“You did right by yourself, ain’t no other way to live.” Chadwick Boseman as James Brown
The summer my mom died I lost about thirty pounds. It’s been four years and I remember that summer as if it happened yesterday. It’s strange because I can’t remember what happened last week. And yet, those memories will forever be permeated on my brain.
It was the summer Kanye’s “ My Beautiful Dark Twisted Fantasy” dropped. I was obsessed with being an ultra girlie girl and I wore copious amounts of weave and makeup. But the thing I remember most was the smells. The smell of the cancer ward on the top floor of Northwestern Memorial hospital, the smell of the wind coming off of Lake Michigan as my best friend and I sped down Lake Shore Drive. We were desperately trying to hold on to the innocence of being]young and free, right on the cusp of adulthood. And still, though unsaid we recognized that we would never be innocent again. That summer marked the end of my childhood. As the summer trudged forward I slept less and less, my once tight fitting clothes hung off of me, and I painted my mother’s nails for the last time trying desperately to come to terms with her impending death. After twenty years those were to be my final days with her.
And even today, right now as I write this I can still smell the cancer ward. It's as if the disease seeped in to the walls and the floors of that building. It’s unlike anything I’ve ever smelled before, not like the maternity ward or even the nursing home I visited as a child. It was because of that smell that I didn’t eat. Every time I looked at food I was reminded, and I was disgusted and heartbroken, my stomach churned. So I drank coffee and alcohol, and stayed out all night,and worked and sat with my mother.

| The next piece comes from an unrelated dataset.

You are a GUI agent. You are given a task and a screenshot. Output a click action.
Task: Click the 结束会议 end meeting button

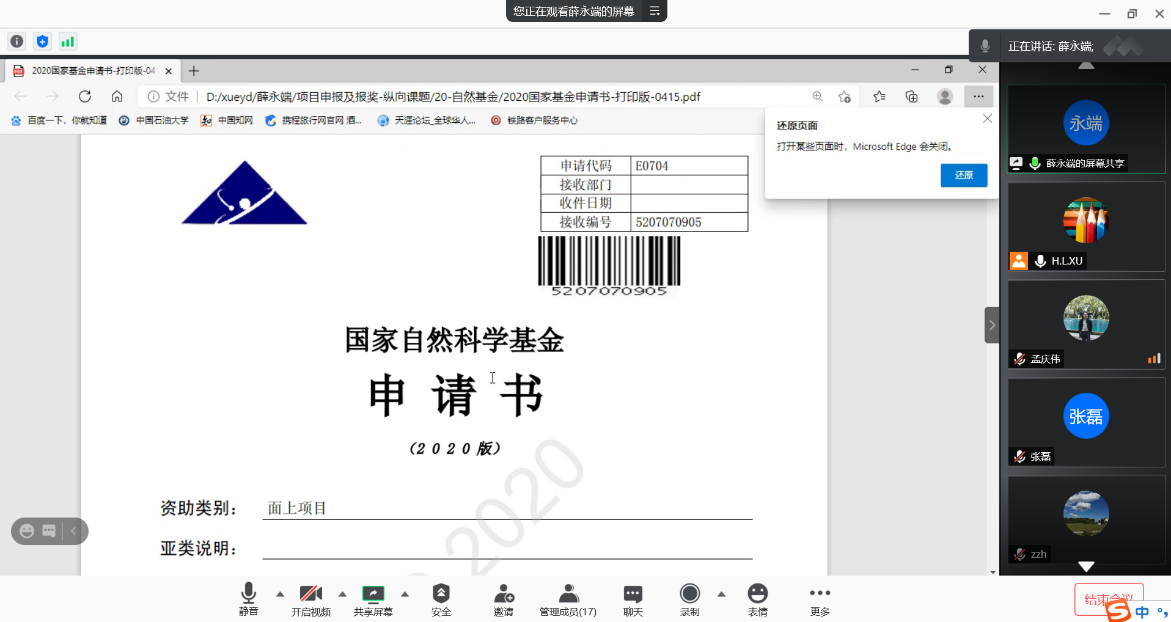tap(1106, 599)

Even that summer, I was able cope, to press forward, to deal, despite what was happening around me. Perhaps I’ve worn myself down or maybe my nerves are just shot from the stress and overuse of the past few years. I recently found myself in a situation where my stomach was once again in knots, the constant stress and anxiety was literally eating away at me. I began questioning myself and my capabilities. (I’ll admit I’ve only ever truly been a disaster at a few things in my life fractions, physics, geometry and calculus. Everything else I pretty much get after a few tries.) The constant throbbing in my stomach and my perpetual anxiety wasn’t allowing me to think clearly. I started buying into the things that were said to me and about me.

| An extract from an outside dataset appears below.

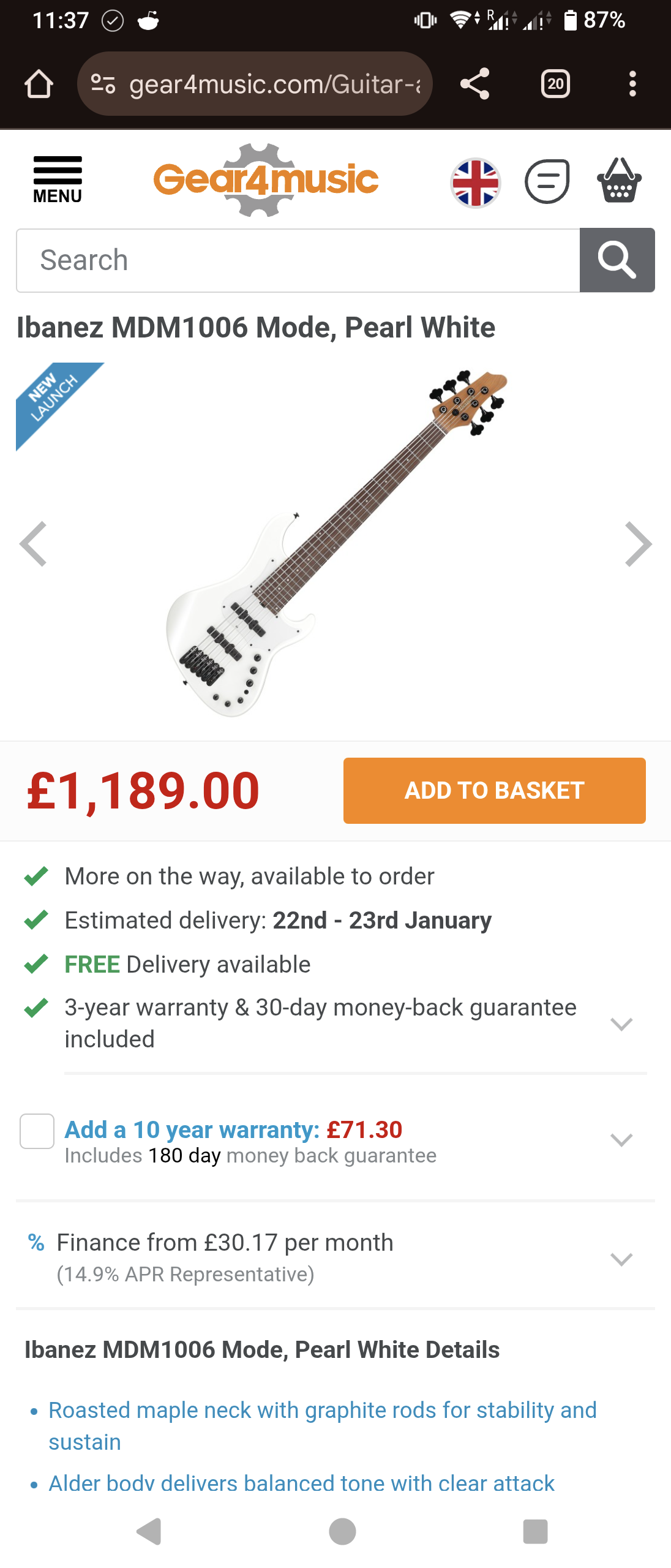Viewport: 671px width, 1568px height.
Task: Show the previous product image
Action: tap(34, 544)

And then after a particularly trying day a good friend called me up and we chatted for awhile and she expressed to me that she had been in a very similar situation and it took just that conversation to make me snap out of this reverie that had been consuming me.
#blessed & grateful |
I’ve realized that people will try and tell you how to live or what choices to make, but at the end of the day you have to do what's best for you. You can’t let other people’s anger and dissatisfaction with their lives affect you because it will take root into your soul. Quite frankly, it’s none of your black ass business nor is it your place to become the vessel onto which they spew their negativity.
Happiness is everything to me, the joy that I find in a day is what keeps me pressing forward. Those memories, those images and that smell will always be with me, but I’m less easily haunted when I’m living in the light.